Start of Provided records
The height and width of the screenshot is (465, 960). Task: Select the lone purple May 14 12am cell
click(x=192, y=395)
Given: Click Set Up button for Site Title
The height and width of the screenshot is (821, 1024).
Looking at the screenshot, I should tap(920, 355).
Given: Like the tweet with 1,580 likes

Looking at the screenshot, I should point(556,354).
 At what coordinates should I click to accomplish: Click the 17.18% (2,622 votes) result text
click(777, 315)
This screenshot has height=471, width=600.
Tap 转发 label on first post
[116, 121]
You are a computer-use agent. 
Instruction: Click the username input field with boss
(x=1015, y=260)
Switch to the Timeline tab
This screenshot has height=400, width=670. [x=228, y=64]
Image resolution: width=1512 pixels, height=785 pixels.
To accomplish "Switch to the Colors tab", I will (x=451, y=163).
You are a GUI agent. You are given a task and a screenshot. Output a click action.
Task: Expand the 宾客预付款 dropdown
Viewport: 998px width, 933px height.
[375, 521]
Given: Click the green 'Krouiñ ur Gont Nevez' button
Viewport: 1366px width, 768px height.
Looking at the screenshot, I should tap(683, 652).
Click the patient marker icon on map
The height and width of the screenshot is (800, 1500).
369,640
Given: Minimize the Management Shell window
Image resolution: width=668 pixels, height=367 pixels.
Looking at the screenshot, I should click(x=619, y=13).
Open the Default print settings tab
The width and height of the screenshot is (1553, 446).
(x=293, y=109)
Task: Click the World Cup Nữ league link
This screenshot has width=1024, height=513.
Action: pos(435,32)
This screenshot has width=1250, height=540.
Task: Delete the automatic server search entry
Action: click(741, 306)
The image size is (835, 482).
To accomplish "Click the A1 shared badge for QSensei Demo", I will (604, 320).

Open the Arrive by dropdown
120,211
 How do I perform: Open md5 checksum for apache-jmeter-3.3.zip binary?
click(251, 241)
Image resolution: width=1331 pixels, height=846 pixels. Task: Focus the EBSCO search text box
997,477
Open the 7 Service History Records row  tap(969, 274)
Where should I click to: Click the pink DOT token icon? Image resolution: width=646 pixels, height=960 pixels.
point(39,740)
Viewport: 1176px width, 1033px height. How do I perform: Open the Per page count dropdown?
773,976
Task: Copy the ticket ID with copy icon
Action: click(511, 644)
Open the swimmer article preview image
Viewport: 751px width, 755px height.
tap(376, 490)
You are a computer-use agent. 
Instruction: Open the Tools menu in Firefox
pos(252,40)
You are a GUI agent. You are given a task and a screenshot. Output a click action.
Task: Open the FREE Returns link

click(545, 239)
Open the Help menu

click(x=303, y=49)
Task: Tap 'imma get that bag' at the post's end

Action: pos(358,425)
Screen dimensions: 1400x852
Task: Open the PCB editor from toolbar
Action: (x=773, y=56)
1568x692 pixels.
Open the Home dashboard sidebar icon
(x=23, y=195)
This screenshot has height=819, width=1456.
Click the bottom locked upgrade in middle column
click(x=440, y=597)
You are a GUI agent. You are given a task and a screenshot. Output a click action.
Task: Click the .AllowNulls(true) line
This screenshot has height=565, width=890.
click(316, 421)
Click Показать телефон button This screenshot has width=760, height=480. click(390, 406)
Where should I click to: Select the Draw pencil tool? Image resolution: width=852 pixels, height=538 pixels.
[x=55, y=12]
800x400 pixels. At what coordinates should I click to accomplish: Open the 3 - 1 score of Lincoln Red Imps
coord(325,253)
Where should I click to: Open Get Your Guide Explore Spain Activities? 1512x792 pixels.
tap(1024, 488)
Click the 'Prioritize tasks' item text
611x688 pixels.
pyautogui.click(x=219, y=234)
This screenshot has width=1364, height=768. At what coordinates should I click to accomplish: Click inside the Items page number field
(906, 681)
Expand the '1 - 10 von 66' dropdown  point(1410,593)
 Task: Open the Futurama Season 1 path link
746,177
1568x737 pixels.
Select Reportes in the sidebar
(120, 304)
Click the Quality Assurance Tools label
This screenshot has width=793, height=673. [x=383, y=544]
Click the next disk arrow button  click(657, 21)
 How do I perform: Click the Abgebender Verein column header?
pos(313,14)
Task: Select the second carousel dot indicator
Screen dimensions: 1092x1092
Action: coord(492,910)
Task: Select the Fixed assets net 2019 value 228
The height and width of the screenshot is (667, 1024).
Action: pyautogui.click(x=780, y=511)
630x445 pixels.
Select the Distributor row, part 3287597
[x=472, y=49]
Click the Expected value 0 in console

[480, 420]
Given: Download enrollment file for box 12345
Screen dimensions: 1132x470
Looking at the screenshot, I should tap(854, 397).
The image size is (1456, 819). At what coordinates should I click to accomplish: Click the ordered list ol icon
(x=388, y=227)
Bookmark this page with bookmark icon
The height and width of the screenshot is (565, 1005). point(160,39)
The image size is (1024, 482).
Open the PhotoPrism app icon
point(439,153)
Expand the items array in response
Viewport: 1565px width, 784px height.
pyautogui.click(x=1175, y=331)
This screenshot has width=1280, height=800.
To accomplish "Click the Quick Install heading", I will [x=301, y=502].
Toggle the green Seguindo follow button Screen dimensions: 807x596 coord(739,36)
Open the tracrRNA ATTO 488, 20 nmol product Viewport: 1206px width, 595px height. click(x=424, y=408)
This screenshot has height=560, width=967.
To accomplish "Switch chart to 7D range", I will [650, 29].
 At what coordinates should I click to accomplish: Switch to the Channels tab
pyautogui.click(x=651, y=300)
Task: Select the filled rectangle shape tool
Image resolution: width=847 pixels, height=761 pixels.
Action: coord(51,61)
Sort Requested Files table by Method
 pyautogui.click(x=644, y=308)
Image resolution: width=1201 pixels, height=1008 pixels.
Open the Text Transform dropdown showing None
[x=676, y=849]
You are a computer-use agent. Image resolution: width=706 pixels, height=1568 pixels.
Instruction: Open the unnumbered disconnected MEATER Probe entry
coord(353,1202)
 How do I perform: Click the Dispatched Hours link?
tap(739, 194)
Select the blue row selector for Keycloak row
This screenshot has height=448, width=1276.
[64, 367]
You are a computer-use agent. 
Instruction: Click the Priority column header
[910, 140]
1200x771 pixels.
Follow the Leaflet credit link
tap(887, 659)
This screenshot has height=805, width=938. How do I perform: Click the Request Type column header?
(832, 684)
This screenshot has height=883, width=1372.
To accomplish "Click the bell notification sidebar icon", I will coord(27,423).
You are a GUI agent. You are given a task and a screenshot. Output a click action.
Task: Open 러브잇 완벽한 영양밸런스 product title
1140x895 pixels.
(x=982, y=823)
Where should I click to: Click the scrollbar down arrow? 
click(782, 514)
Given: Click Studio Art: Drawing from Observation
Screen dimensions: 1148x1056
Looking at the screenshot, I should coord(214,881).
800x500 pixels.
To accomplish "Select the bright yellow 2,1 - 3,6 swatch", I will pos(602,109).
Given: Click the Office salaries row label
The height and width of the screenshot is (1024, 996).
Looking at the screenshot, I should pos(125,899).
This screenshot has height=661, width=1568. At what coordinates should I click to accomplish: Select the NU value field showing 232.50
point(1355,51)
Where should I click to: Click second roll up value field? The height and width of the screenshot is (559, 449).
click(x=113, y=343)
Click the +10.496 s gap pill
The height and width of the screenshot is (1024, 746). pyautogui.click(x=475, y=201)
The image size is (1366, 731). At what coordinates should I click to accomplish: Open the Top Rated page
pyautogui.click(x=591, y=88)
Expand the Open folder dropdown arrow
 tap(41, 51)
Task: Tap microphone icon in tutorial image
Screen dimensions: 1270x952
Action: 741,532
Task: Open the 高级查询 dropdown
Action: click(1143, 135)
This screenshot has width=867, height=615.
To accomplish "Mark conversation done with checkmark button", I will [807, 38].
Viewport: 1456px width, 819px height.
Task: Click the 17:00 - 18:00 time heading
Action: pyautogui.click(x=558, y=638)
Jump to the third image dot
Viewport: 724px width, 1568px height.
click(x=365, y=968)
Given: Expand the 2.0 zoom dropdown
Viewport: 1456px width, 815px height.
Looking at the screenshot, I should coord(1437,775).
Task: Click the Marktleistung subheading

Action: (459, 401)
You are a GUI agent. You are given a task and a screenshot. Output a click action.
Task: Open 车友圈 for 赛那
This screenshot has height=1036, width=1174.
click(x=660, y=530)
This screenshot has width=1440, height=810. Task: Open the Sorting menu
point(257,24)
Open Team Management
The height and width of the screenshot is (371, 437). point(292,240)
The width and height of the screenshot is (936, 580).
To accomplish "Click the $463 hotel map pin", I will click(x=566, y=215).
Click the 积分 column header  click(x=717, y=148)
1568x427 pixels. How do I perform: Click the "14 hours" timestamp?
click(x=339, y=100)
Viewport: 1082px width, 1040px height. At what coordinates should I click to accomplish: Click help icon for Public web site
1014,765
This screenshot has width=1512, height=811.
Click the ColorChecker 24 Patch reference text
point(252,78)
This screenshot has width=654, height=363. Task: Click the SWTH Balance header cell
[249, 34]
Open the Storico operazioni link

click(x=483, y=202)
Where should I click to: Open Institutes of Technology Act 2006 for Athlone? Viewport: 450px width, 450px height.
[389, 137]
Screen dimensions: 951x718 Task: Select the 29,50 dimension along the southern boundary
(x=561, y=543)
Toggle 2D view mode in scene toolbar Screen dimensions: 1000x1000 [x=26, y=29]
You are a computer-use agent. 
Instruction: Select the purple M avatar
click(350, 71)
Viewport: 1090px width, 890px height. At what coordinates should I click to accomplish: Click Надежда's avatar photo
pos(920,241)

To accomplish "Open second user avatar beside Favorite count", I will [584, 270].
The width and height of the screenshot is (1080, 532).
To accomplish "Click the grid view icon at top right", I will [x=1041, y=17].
End of Provided records
Across all the records above, how many lines hold the word "Toggle"? Answer with only that number.

2